Last Hurrah in London!
Thanks to a tip-off from our good friend Gael, a lover of culture and history and her adorable husband Danny Spooner, the folk singer extraordinaire who featured in previous reports, we find ourselves at Shakespeare’s Globe Theatre one chilly afternoon on the Thames. What a brilliant lead it proves to be, ensuring we discover this not-to-be-missed London attraction.
The Globe is a circular open-air theatre, an exact replica of Shakespeare’s theatre which opened in 1599 and thrived as the core of social life throughout the early 1600s. Located close to the original site, today’s Globe is a vibrant venue that pulsates with vivid memories of those uproarious times when the Great Unwashed of London came together with the showy Elizabethan Aristocrats in unbridled revelry to heckle the latest plays, gossip, drink and cavort in the wings.

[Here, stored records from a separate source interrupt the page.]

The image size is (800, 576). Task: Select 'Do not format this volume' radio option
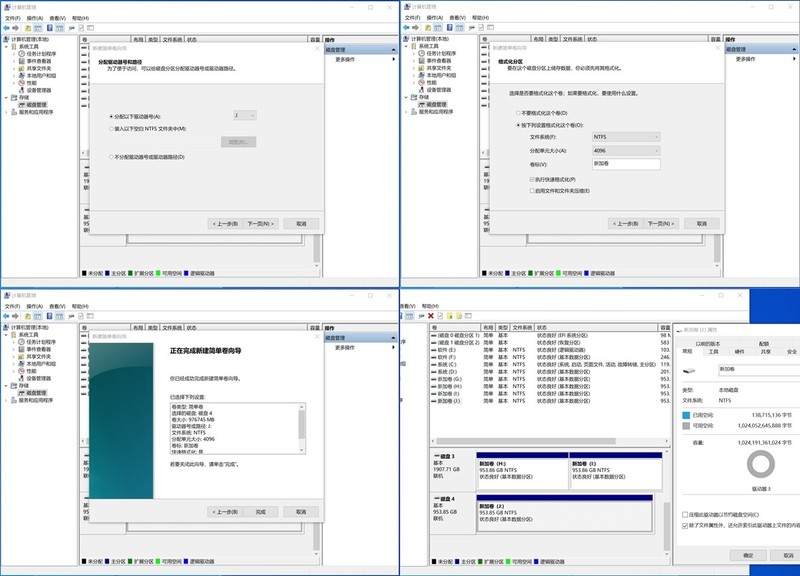coord(517,112)
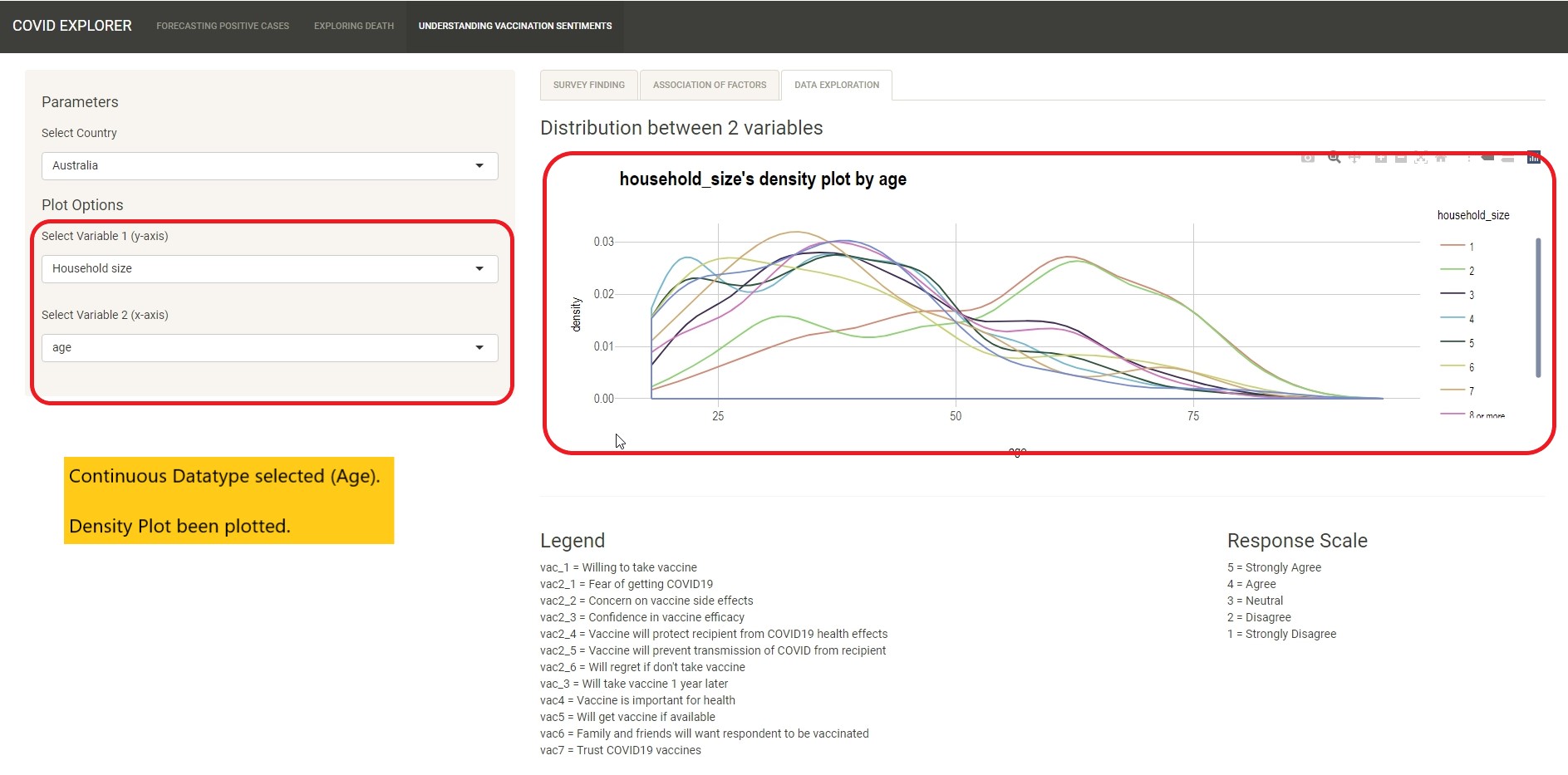The image size is (1568, 775).
Task: Expand the Variable 2 (x-axis) dropdown
Action: [269, 348]
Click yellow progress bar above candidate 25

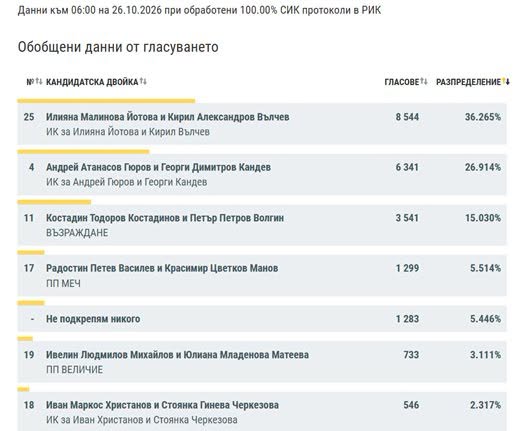(x=106, y=101)
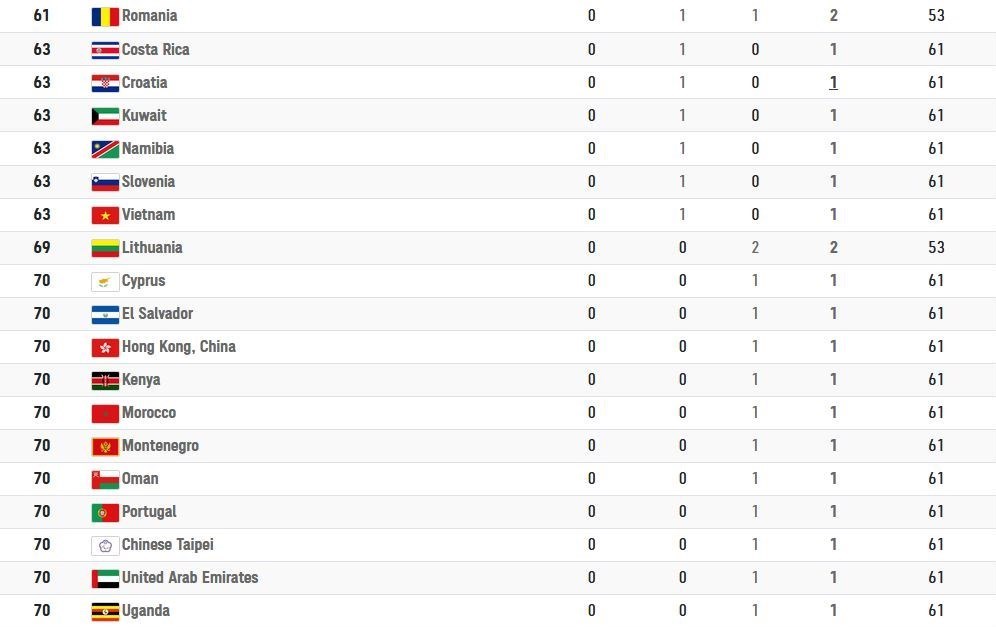Click the Costa Rica flag icon
The width and height of the screenshot is (996, 627).
click(x=105, y=49)
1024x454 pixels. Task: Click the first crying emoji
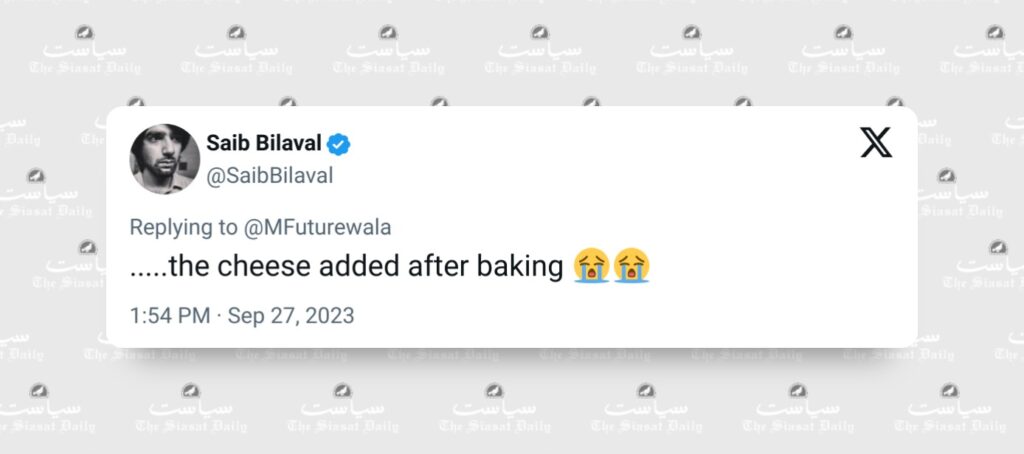click(592, 267)
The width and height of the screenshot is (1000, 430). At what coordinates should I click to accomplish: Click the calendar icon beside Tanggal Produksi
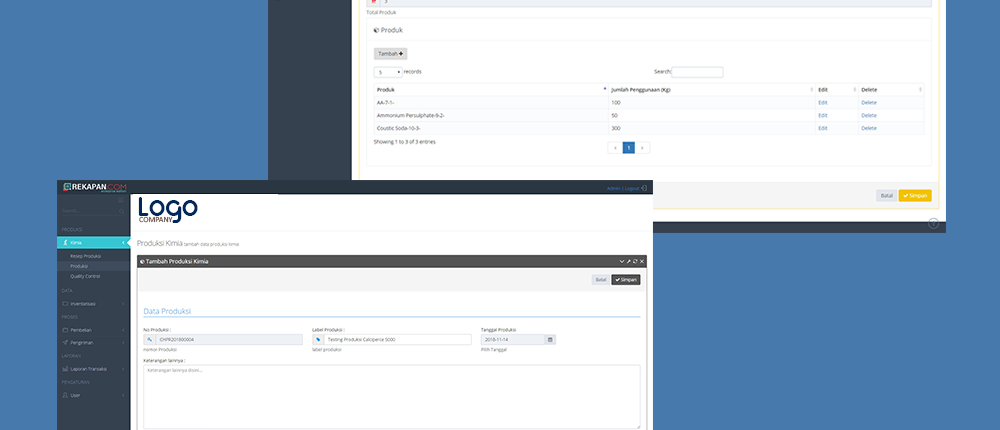point(549,340)
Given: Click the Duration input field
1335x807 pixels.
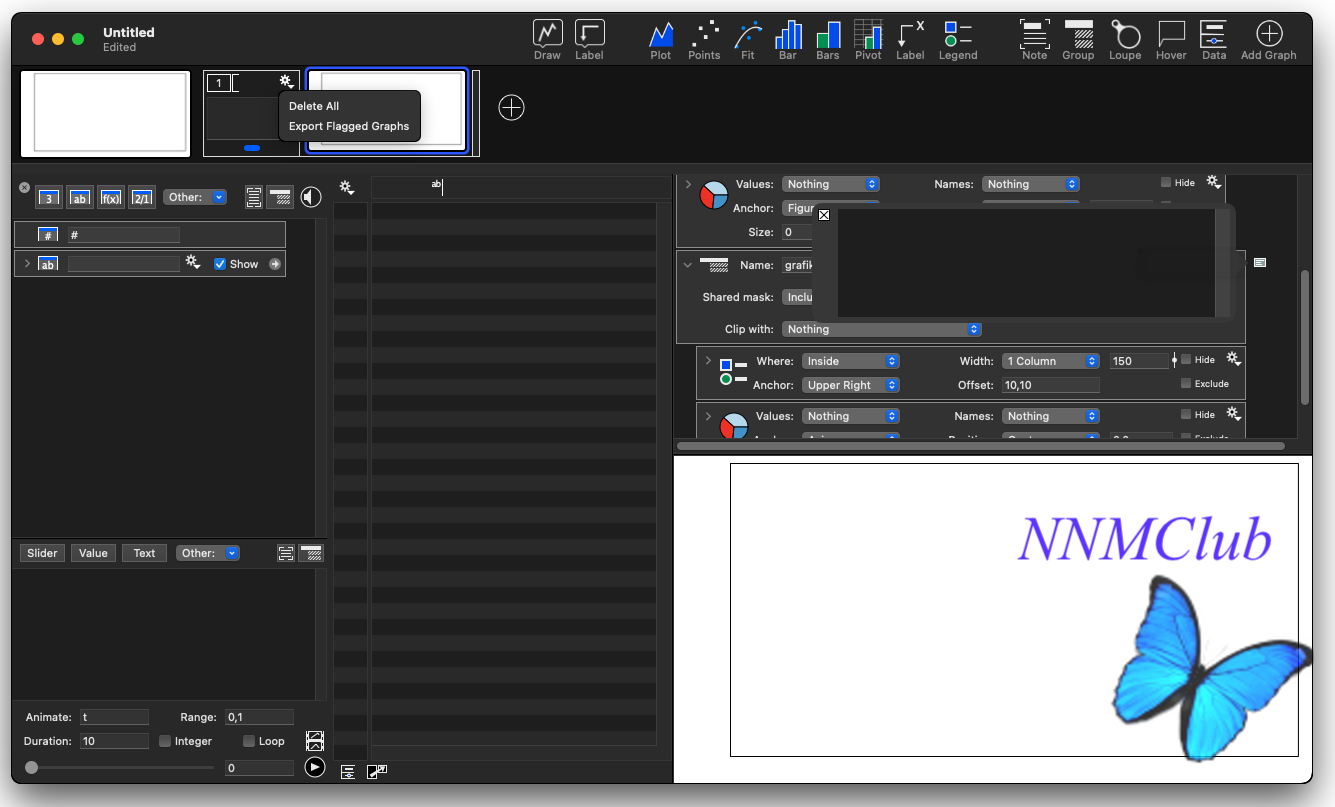Looking at the screenshot, I should 115,741.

An exciting exhibition transports you back to those bawdy times when the young Will was the toast of the town prolifically churning out entertainment; profound tragedies, sparkling comedies, political satires and bourgeois farces to the insatiable appetites of the early theatre-goers. And these days a thrilling array of Shakespearian plays runs from April to October. You can stand in the forecourt up close to the stage for just five pound a ticket or squeeze onto a timber bench in the gallery. The modern-day audience is encouraged to interact with flamboyant actors in a dynamic exchange.
The day we visit a rehearsal is in full swing and we watch with fascination as the actors practise their lines for the evening performance. I am reminded of how much I relished studying MacBeth in my final year of high school, enthralled by the poetic language and perplexing issues.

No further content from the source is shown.